### Problem
Search the data for "computer". Return each matching line.

(Exercise data Opens)

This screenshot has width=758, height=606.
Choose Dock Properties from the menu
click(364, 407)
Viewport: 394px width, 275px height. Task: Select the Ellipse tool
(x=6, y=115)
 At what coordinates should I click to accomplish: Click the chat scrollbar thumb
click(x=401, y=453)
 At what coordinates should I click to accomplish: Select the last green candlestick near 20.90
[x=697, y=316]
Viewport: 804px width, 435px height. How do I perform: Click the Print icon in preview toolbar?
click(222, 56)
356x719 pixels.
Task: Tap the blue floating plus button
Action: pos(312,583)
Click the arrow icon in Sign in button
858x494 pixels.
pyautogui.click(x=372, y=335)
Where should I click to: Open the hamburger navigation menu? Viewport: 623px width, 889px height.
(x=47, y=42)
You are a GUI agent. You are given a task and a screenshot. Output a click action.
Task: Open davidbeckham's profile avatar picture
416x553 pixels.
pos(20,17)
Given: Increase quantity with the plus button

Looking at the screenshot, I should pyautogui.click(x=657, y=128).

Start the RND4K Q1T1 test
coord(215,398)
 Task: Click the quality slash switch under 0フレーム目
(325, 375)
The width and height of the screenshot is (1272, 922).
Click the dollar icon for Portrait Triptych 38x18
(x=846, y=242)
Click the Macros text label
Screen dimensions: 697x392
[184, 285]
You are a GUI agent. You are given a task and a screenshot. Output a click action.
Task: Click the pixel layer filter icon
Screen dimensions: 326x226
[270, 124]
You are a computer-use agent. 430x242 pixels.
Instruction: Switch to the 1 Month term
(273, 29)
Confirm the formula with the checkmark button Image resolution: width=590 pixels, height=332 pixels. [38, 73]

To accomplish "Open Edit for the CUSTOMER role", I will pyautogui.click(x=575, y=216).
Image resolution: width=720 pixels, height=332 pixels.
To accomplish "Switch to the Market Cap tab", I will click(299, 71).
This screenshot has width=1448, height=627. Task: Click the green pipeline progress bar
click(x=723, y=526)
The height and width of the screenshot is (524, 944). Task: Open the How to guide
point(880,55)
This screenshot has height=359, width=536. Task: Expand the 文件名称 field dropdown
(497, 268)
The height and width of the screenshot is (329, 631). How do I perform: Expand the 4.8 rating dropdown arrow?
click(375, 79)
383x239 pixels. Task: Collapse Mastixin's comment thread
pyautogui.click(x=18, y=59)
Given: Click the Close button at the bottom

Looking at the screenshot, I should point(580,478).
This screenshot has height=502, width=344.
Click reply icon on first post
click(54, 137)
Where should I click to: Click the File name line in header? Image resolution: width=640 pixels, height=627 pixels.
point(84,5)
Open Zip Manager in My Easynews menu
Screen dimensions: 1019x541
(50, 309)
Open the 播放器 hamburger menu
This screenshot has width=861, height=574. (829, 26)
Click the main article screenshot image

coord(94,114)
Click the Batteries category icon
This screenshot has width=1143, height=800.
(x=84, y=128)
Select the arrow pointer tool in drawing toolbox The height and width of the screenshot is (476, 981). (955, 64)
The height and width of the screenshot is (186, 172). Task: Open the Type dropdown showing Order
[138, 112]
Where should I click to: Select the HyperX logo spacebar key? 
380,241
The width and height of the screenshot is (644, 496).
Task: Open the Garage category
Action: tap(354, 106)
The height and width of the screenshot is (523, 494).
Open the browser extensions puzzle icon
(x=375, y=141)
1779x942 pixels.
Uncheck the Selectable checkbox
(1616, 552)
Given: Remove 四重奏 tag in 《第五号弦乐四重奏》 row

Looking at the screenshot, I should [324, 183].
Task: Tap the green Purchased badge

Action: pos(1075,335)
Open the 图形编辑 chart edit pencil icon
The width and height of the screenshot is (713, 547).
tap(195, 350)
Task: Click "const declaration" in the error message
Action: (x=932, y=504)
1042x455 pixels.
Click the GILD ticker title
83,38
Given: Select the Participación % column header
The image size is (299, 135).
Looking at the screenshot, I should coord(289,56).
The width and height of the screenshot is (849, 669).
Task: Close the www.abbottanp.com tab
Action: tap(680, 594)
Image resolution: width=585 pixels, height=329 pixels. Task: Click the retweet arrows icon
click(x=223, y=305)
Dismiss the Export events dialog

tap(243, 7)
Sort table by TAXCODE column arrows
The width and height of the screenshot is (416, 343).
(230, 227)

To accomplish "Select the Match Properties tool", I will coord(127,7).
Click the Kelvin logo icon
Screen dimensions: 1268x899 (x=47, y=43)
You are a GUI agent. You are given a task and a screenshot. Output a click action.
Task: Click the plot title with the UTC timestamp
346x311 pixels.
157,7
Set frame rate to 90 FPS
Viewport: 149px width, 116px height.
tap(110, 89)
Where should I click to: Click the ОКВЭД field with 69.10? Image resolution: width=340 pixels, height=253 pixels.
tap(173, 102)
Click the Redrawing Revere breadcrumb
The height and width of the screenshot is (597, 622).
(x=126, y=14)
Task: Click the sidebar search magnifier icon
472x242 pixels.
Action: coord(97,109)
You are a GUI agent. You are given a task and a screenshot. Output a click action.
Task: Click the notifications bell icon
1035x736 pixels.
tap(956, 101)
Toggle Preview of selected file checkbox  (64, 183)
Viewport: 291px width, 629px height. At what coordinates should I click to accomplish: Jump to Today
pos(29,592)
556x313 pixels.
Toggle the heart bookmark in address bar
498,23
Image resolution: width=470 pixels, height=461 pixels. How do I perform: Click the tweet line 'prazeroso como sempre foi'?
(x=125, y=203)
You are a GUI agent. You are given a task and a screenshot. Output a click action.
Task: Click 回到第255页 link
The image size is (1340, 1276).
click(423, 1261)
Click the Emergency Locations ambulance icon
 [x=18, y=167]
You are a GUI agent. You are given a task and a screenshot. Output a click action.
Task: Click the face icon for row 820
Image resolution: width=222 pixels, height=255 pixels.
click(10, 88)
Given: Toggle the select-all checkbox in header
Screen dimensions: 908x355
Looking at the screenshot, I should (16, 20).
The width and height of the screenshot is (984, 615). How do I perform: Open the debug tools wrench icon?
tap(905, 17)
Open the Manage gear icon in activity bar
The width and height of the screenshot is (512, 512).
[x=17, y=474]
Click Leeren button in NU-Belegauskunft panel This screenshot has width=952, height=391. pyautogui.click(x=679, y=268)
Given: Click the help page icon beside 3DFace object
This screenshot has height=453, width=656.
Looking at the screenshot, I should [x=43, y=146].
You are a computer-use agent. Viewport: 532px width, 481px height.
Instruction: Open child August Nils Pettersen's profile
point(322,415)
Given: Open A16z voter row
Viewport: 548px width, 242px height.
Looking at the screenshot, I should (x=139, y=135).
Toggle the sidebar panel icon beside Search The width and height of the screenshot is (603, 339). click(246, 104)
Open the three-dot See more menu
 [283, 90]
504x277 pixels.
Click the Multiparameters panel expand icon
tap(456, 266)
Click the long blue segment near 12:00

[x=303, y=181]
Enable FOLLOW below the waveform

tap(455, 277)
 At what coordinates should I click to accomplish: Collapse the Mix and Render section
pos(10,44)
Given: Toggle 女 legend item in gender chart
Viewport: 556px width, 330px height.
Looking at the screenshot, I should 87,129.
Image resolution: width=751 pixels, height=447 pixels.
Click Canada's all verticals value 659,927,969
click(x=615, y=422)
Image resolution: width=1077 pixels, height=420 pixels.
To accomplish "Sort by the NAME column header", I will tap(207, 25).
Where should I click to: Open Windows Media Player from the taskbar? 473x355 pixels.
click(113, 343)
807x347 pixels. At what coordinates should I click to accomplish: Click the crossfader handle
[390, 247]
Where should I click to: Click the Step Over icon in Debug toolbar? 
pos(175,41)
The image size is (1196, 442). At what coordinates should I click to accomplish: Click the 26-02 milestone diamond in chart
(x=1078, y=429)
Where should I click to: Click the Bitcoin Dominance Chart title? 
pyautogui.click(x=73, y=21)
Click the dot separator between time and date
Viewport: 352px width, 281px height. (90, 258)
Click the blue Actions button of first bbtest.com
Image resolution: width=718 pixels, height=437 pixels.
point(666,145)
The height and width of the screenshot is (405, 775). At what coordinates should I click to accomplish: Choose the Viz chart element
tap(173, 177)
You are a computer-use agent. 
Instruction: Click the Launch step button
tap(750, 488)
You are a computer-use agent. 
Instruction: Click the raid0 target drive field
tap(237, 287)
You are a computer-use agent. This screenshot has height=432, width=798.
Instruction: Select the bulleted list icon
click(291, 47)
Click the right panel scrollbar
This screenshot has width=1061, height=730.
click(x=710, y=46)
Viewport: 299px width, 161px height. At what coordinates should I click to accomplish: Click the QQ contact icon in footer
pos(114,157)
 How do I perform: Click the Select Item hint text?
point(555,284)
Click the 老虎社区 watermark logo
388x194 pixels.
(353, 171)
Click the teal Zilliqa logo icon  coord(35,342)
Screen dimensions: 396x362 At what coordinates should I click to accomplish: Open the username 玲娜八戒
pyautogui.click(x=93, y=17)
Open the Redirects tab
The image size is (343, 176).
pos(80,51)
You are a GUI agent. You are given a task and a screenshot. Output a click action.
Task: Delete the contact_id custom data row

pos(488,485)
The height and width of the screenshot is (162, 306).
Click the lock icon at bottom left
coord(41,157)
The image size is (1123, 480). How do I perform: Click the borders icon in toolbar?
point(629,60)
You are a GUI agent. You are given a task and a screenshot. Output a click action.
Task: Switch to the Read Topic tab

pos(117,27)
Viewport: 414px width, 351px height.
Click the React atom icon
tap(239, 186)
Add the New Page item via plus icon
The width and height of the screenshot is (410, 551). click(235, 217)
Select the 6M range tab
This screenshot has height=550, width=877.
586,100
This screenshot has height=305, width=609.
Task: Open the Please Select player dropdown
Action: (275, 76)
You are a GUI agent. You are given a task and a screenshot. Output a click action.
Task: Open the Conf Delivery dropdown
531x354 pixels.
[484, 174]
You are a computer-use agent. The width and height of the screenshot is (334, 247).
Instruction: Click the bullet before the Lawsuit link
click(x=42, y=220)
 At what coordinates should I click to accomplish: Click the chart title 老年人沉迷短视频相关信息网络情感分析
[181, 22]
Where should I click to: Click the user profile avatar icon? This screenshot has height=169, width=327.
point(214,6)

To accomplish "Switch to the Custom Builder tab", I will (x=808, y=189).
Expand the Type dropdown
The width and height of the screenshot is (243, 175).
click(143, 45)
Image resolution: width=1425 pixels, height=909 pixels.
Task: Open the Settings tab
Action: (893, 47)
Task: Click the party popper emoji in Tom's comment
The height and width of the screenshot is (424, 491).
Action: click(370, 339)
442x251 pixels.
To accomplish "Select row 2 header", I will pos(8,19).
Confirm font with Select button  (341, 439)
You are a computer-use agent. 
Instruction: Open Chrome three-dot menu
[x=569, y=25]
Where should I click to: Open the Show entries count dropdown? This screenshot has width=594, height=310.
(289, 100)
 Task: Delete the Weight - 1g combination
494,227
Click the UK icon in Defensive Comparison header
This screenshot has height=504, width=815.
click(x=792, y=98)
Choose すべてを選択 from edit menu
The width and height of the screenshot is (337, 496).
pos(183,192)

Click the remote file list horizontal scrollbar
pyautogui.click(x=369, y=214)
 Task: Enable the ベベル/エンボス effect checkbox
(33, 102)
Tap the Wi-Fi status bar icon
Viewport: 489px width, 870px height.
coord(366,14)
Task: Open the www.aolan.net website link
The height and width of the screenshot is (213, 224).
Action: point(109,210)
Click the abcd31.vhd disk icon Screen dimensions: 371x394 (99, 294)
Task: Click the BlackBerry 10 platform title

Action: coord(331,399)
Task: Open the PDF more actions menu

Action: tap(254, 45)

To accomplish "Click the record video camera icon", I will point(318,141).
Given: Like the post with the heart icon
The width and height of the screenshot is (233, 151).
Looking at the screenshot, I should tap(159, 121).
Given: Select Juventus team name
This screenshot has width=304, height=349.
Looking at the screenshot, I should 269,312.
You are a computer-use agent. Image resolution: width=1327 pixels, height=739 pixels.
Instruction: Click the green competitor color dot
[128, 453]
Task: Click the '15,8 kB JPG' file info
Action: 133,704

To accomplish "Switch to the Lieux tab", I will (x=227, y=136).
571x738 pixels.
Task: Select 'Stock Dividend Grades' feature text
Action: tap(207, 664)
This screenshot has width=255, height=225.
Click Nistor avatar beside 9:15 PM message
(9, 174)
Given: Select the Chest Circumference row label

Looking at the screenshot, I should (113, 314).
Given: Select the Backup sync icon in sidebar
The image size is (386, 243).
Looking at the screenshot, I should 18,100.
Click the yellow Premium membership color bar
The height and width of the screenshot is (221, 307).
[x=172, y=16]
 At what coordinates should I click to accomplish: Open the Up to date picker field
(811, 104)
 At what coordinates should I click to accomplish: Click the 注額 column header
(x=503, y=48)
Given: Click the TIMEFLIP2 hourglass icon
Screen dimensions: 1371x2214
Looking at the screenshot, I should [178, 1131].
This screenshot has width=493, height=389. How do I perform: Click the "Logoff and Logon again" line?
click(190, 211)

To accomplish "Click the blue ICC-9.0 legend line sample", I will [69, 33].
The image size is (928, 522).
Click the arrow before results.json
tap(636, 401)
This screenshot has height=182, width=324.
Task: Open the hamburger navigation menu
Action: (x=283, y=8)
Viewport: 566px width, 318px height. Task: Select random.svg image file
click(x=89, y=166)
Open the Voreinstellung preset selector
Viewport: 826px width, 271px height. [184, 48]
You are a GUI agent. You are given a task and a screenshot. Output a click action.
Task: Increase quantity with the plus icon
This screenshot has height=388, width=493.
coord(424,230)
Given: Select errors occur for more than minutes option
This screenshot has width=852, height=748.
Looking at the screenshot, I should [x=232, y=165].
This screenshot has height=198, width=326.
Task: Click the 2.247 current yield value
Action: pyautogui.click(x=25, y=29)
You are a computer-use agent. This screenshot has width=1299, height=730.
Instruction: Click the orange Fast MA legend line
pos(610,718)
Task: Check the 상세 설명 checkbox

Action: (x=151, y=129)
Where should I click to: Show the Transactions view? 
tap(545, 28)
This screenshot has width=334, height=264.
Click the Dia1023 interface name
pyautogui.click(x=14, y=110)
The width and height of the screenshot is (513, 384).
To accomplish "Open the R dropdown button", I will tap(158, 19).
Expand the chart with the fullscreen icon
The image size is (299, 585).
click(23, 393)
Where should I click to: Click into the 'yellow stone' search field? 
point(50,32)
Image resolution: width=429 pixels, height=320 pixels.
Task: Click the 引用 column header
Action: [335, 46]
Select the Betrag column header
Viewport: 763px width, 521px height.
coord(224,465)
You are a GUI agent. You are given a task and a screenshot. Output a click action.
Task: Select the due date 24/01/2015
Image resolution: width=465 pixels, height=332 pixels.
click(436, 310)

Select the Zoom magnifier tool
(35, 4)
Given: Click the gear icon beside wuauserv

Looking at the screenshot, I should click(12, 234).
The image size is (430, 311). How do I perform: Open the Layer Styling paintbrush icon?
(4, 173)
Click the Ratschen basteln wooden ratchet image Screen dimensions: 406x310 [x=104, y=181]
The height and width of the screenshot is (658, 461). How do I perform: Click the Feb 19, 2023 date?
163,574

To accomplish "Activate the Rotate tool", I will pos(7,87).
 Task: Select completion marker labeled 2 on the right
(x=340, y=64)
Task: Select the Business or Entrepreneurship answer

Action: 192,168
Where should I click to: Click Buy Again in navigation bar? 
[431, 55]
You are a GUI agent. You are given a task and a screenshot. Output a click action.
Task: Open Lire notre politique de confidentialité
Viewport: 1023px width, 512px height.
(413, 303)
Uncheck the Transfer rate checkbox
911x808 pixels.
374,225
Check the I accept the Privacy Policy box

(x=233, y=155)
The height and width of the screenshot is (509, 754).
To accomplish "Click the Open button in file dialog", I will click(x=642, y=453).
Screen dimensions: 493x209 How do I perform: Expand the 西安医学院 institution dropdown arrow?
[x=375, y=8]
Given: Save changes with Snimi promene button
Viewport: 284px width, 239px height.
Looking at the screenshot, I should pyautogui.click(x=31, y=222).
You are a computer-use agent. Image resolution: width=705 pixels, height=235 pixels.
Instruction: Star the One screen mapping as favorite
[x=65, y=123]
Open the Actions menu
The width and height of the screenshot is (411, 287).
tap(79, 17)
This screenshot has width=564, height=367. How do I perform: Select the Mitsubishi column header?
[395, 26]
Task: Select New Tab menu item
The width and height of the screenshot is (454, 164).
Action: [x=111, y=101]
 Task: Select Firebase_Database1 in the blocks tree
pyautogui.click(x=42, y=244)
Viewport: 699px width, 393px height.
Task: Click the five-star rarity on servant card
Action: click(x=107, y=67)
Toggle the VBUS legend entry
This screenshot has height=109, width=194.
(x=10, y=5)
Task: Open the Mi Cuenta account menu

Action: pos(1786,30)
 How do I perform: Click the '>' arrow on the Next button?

(Exercise data Closes)

### Completed task
You are a computer-use agent. 430x242 pixels.
You are a computer-use agent. Viewport: 532px width, 481px height.
You are a computer-use agent. 
You are a computer-use agent. 
You are a computer-use agent. This screenshot has height=432, width=798.
You are a computer-use agent. The width and height of the screenshot is (334, 247).
You are a computer-use agent. 
You are a computer-use agent. Image resolution: width=1327 pixels, height=739 pixels.
You are a computer-use agent. This screenshot has width=1299, height=730.
You are a computer-use agent. Image resolution: width=705 pixels, height=235 pixels.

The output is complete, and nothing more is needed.